2. Sel parietal (oksintik) terutama terdapat pada bagian setengah atas kelenjar dan tersisip antara sel-sel mukus leher. Sel parietal merupakan sel bulat atau piramidal dengan inti sferis di tengah dan sitoplasma yang jelas eosinofilik.

Sel-sel parietal menghasilkan asam klorida (HCl) yang terdapat dalam getah lambung. Pada kasus gastritis atrofikans, sel parietal dan chief cells keduanya jumlahnya berkurang, dan getah lambung mempunyai sedikit atau tidak mempunyai aktivitas pepsin.

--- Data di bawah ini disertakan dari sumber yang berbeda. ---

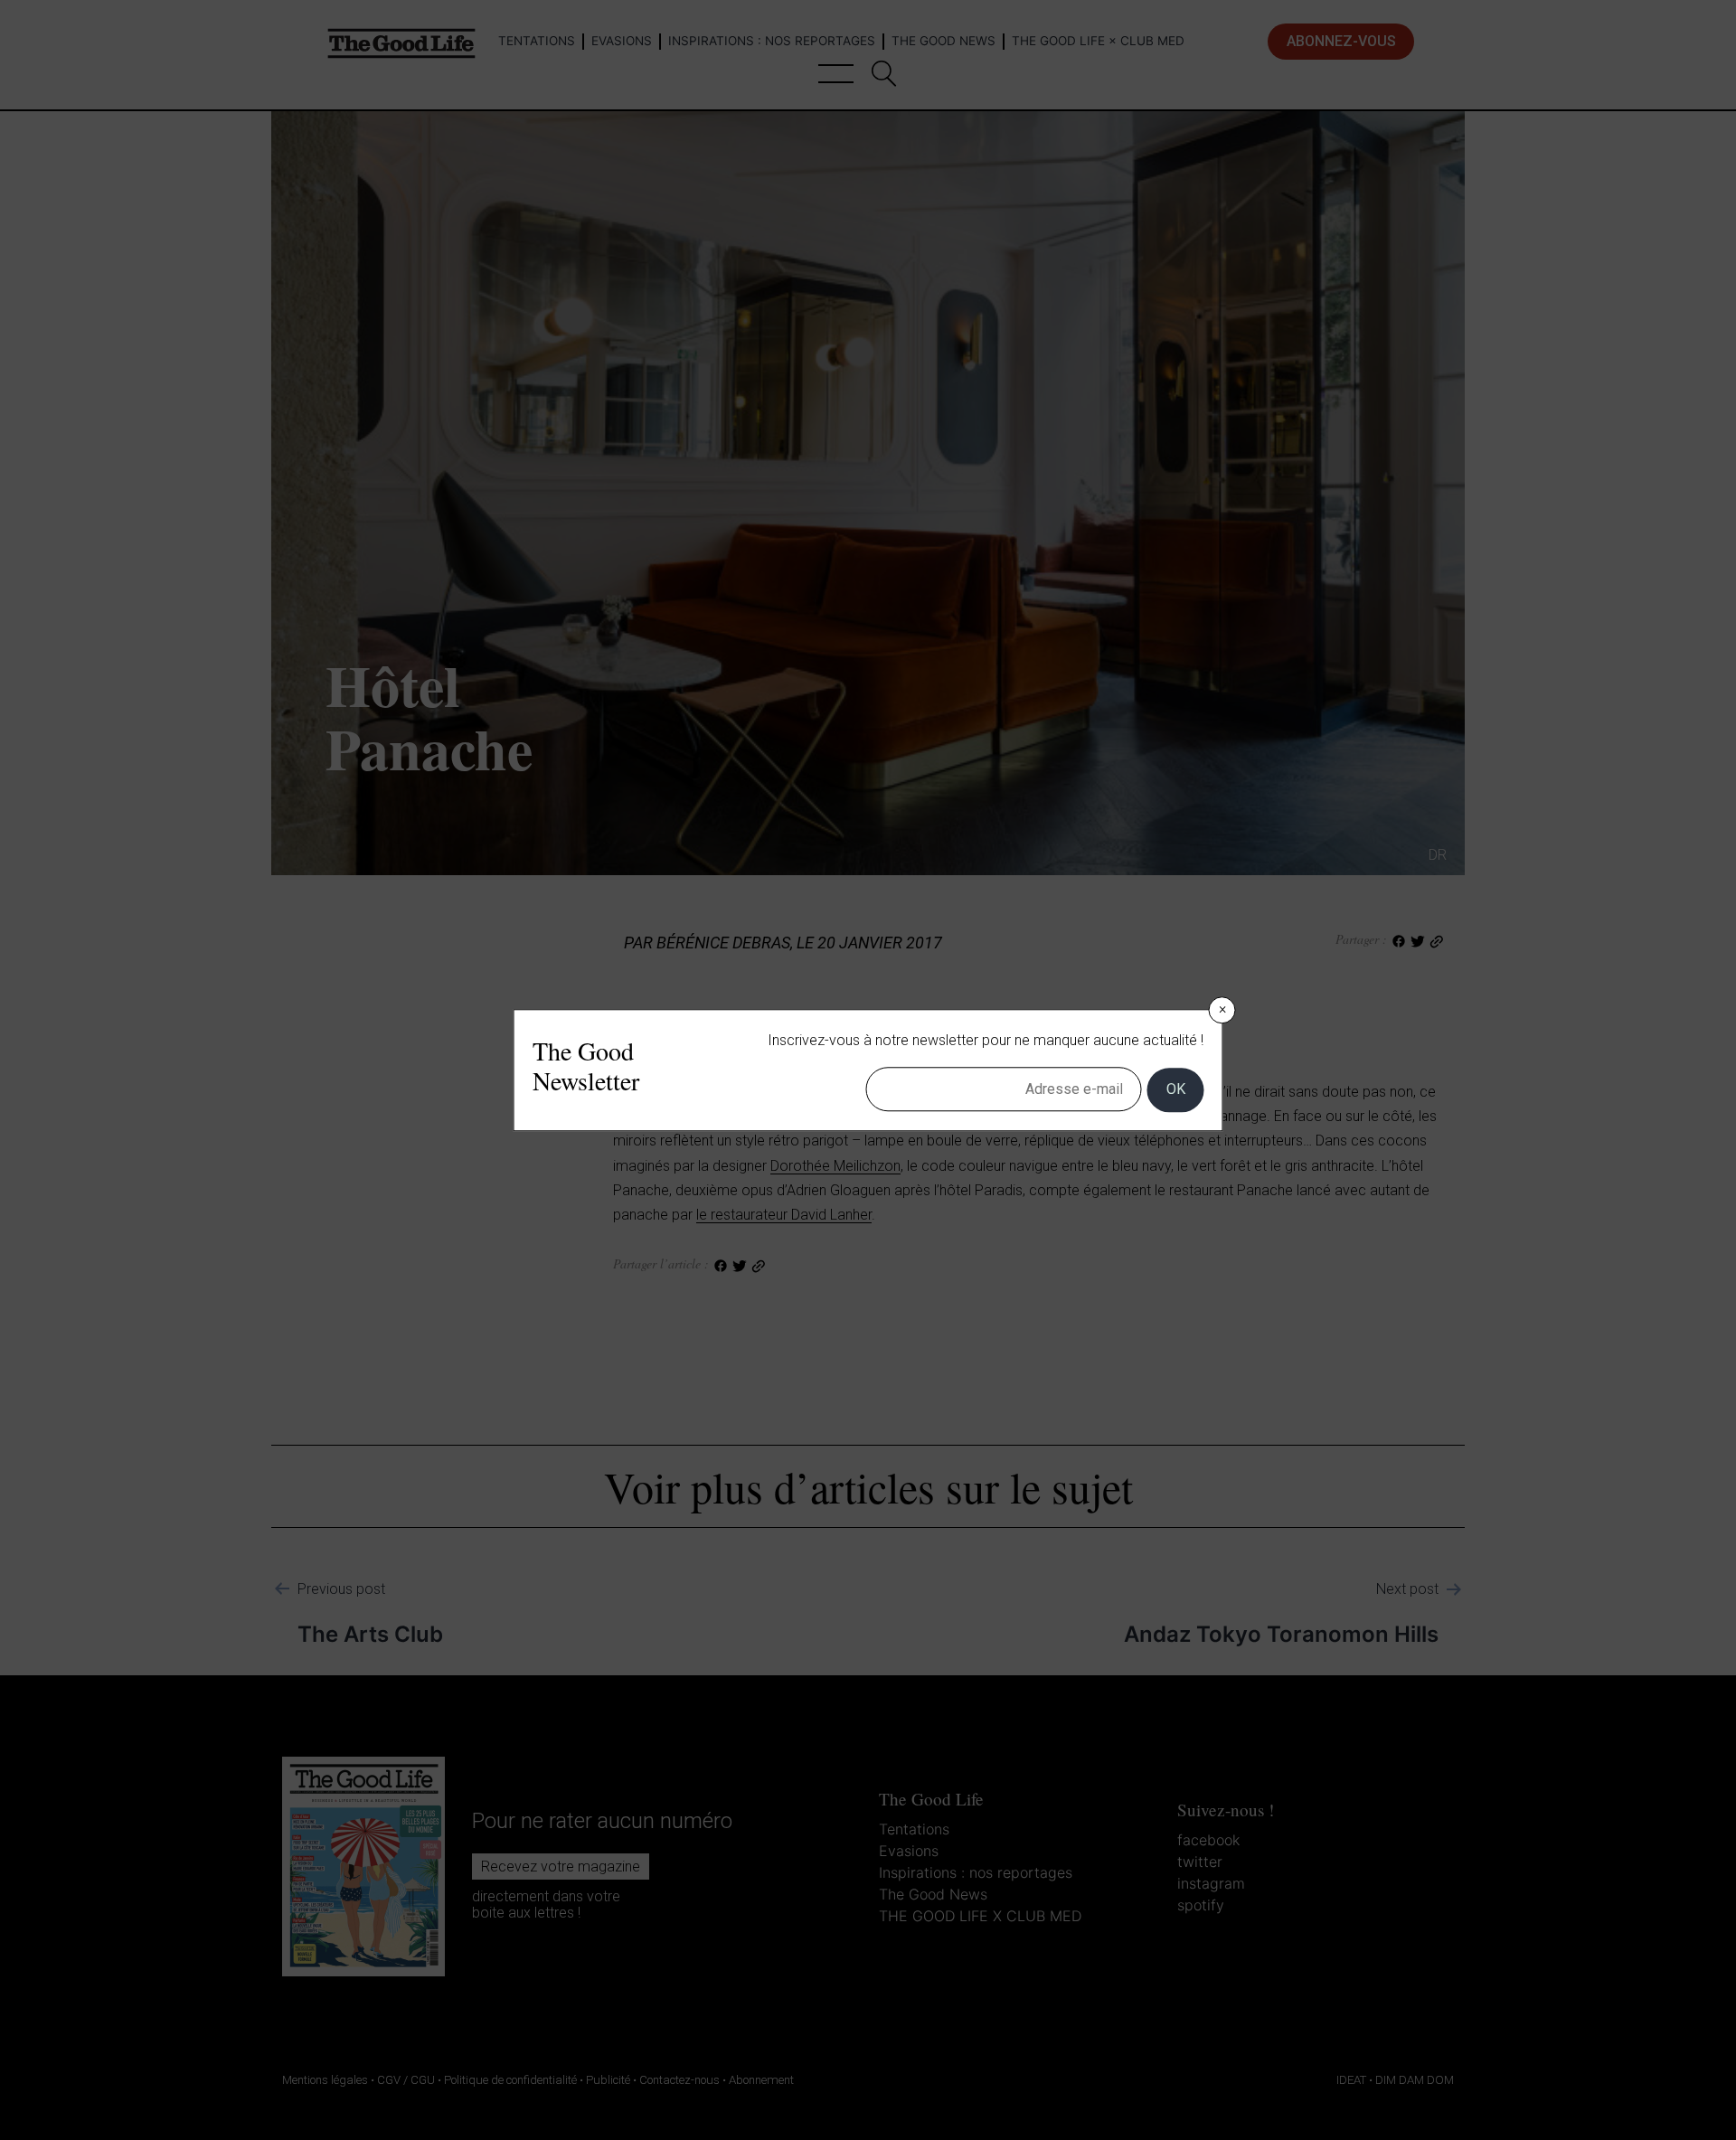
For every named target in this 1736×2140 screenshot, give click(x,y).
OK (1175, 1089)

Asam yang disekresi berasal dari klorida-klorida yang terdapat dalam darah di tambah kation (H+) yang berasal dari kerja suatu enzim-anhidrase karbonat. Anhidrase karbonat bekerja pada CO2 untuk menghasilkan asam karbonat, yang berdisosiasi menjadi bikarbonat dan satu H+. Kedua kation dan ion klorida secara aktif ditanspor melalui membran sel sedangkan air akan berdifusi secara pasif mengikuti perbedaan tekanan
osmotik.

3. Sel mukus leher terdapat dalam kelompokkan atau sel-sel tunggal antara sel-sel parietal dalam leher kelenjar gastrik. Sekret sel mukus leher adalah mukus asam yang kaya akan glikosaminoglikans.

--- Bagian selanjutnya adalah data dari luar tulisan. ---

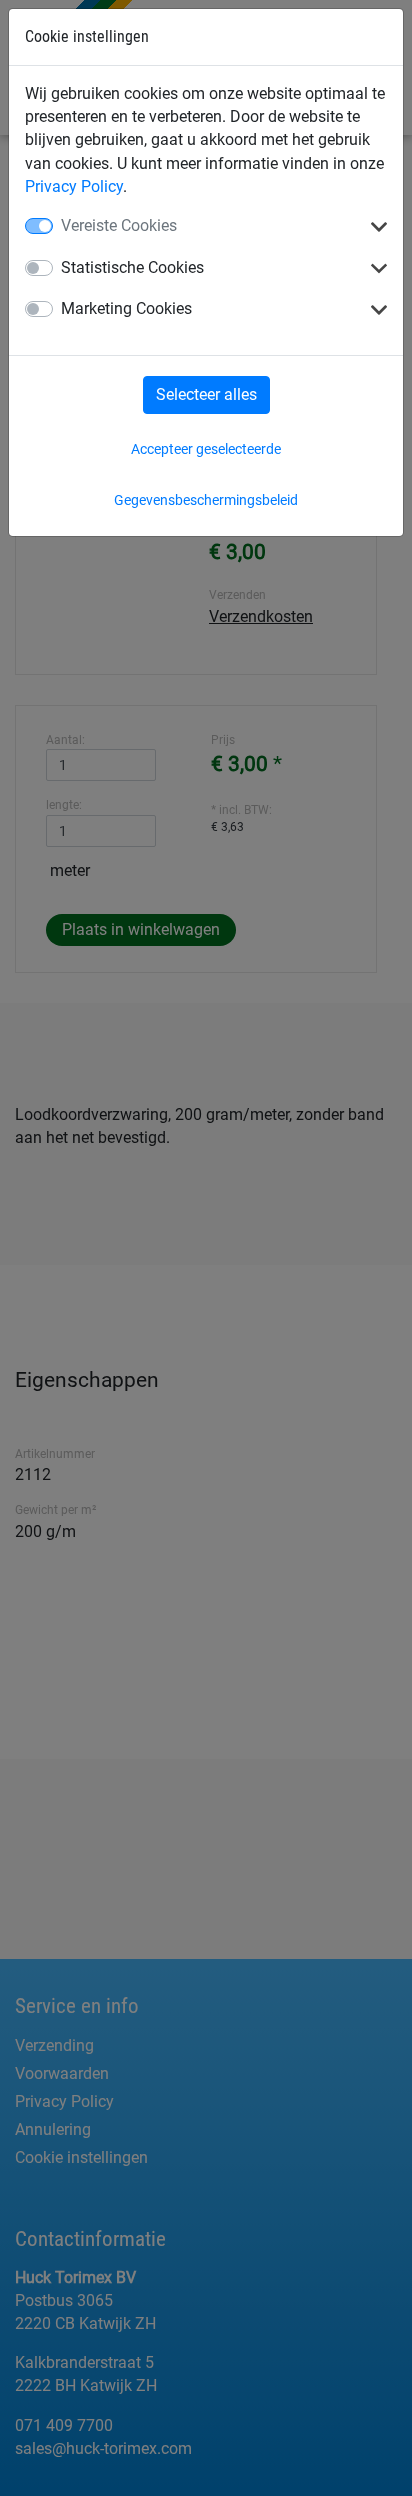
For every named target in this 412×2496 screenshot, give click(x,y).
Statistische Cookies (132, 267)
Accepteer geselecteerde (206, 449)
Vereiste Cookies (119, 225)
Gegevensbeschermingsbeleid (206, 500)
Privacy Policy (74, 186)
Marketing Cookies (126, 308)
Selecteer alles (206, 394)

4. Chief cells (sel zimogenik) mensintesis dan mengeluarkan protein yang mengandung enzim inaktif pepsinogen. Bila granula pepsinogen dikeluarkan ke dalam lingkungan lambung yang asam, enzim diubah menjadi enzim proteolitik yang sangat aktif yang disebut pepsin.

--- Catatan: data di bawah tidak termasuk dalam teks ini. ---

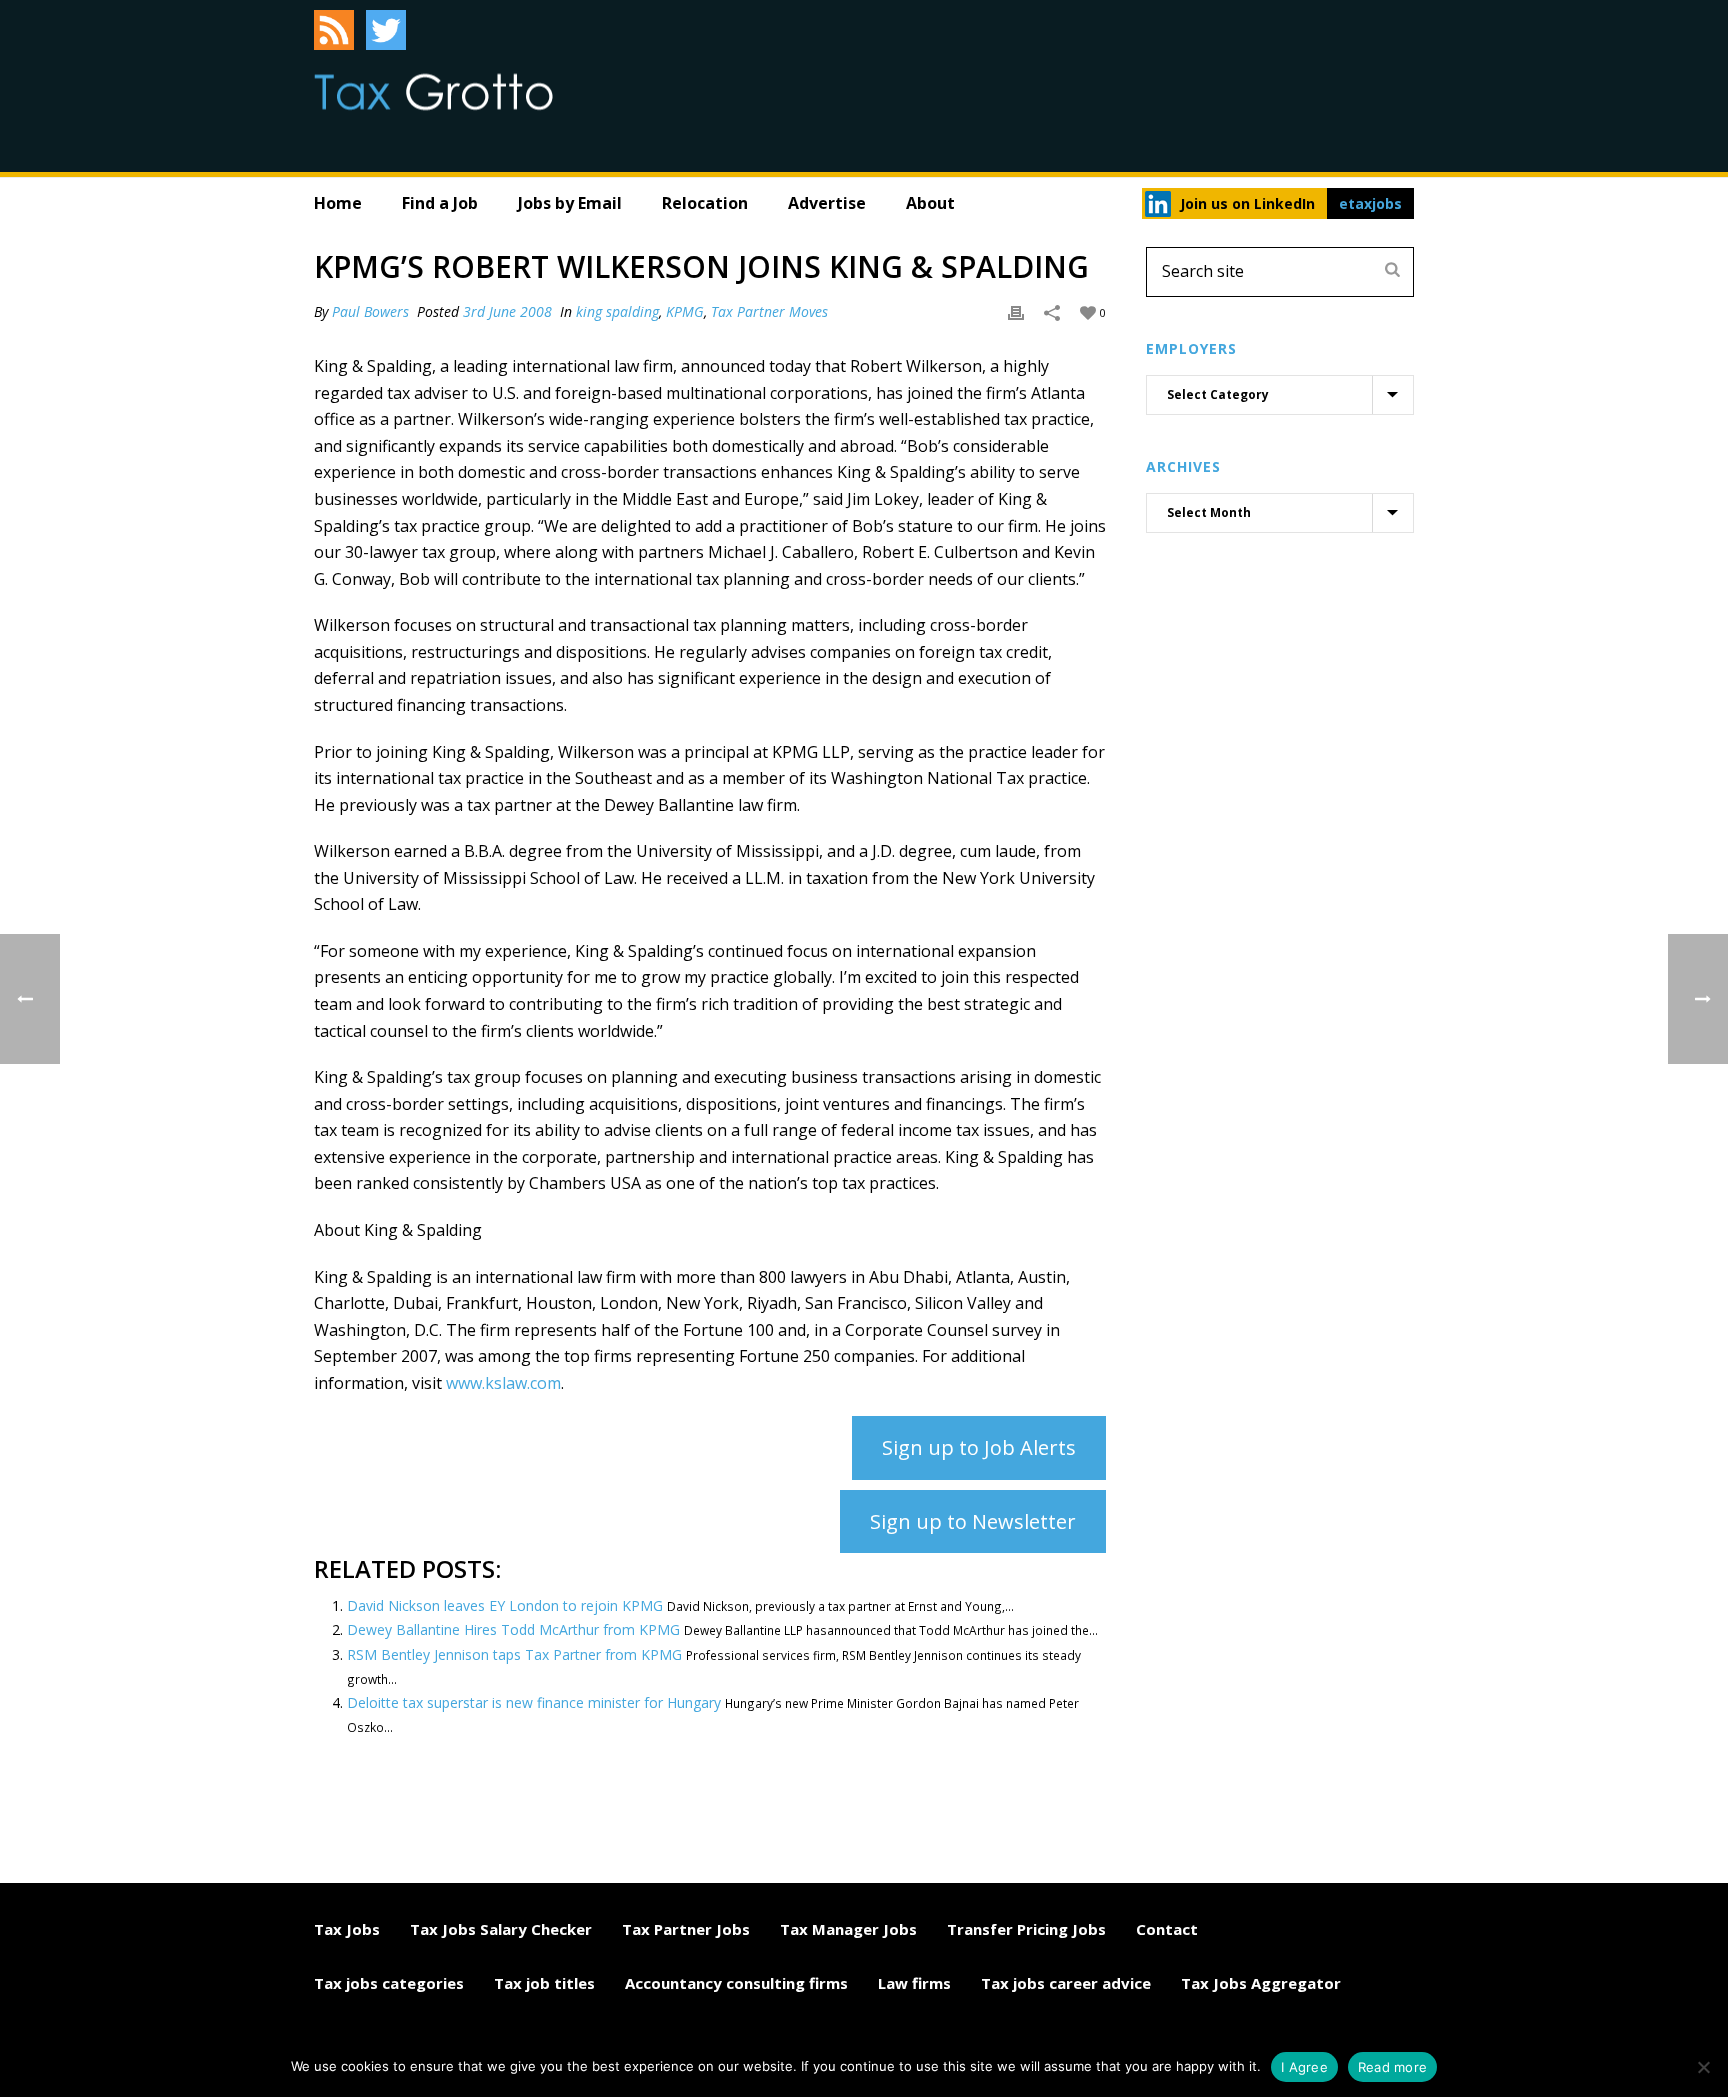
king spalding (617, 311)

5. Sel-sel argentafin juga dinamakan sel-sel enterokromafin karena afinitasnya terhadap garam kromium serta perak. Sel-sel ini jumlahnya lebih sedikit dan terletak pada dasar kelenjar, terselip antara sel-sel zimogenik. Fungsi mereka sebenarnya masih merupakan spekulasi (belum jelas).

6. Sel-sel endokrin lain yang dapat digolongkan sebagai sel-sel APUD (amine precursor uptake and decarboxyllation) menghasilkan hormon Gastrin.

Pilorus

Pada pilorus terdapat kelenjar bergelung pendek yang mensekresikan enzim lisosim. Diantara sel-sel mukus ke lenjar pilorus terdapat sel-sel gastrin (G) yang berfungsi mengeluarkan hormone gastrin. Gastrin berfungsi merangsang pengeluaran asam lambung oleh kelenjar-kelenjar lambung.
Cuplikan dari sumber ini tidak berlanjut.